To do: Rewrite the data below, substituting "Based on the screenshot" for every occurrence of "Looking at the screenshot" and leaving everything else unchanged.

Rows of pointing data:

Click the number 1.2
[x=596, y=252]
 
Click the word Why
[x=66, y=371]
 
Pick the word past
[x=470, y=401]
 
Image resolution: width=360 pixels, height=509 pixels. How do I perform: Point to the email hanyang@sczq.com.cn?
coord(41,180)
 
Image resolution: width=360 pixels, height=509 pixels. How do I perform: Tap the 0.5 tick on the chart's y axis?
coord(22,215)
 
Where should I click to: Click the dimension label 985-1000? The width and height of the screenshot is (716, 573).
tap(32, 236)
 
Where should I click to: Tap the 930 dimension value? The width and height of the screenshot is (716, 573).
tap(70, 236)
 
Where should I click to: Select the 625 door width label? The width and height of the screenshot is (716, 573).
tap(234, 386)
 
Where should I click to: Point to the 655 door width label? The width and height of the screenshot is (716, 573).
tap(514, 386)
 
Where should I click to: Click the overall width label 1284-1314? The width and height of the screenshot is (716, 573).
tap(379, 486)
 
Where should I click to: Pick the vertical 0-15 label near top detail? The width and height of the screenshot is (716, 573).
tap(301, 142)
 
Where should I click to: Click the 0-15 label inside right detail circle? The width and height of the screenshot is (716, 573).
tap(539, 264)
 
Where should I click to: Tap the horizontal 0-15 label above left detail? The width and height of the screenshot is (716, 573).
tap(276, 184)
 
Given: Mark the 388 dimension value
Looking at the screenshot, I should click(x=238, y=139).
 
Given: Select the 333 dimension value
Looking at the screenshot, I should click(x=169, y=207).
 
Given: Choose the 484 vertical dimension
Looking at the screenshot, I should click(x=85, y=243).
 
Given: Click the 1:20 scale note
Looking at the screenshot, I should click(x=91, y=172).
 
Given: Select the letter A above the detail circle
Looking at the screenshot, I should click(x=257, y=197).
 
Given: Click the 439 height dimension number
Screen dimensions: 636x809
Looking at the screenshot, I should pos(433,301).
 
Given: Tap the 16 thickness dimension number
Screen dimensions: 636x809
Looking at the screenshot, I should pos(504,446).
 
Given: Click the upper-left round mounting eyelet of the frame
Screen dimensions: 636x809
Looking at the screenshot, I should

Solution to the exercise:
Click the number 1.2
[x=596, y=252]
 
Click the word Why
[x=66, y=371]
 
Pick the word past
[x=470, y=401]
 
Image resolution: width=360 pixels, height=509 pixels. How do I perform: Point to the email hanyang@sczq.com.cn?
coord(41,180)
 
Image resolution: width=360 pixels, height=509 pixels. How do I perform: Tap the 0.5 tick on the chart's y axis?
coord(22,215)
 
Where should I click to: Click the dimension label 985-1000? The width and height of the screenshot is (716, 573).
tap(32, 236)
 
Where should I click to: Tap the 930 dimension value? The width and height of the screenshot is (716, 573).
tap(70, 236)
 
Where should I click to: Select the 625 door width label? The width and height of the screenshot is (716, 573).
tap(234, 386)
 
Where should I click to: Point to the 655 door width label? The width and height of the screenshot is (716, 573).
tap(514, 386)
 
Where should I click to: Click the overall width label 1284-1314? The width and height of the screenshot is (716, 573).
tap(379, 486)
 
Where should I click to: Pick the vertical 0-15 label near top detail? The width and height of the screenshot is (716, 573).
tap(301, 142)
 
Where should I click to: Click the 0-15 label inside right detail circle? The width and height of the screenshot is (716, 573).
tap(539, 264)
 
Where should I click to: Tap the horizontal 0-15 label above left detail? The width and height of the screenshot is (716, 573).
tap(276, 184)
 
Given: Mark the 388 dimension value
Based on the screenshot, I should click(x=238, y=139).
 
Given: Select the 333 dimension value
Based on the screenshot, I should click(x=169, y=207).
 
Given: Choose the 484 vertical dimension
Based on the screenshot, I should click(x=85, y=243).
 
Given: Click the 1:20 scale note
Based on the screenshot, I should click(x=91, y=172).
 
Given: Select the letter A above the detail circle
Based on the screenshot, I should click(x=257, y=197).
 
Given: Click the 439 height dimension number
Screen dimensions: 636x809
Based on the screenshot, I should pos(433,301).
 
Given: Tap the 16 thickness dimension number
Screen dimensions: 636x809
Based on the screenshot, I should pos(504,446).
 
Given: Click the upper-left round mounting eyelet of the frame
Screen dimensions: 636x809
Based on the screenshot, I should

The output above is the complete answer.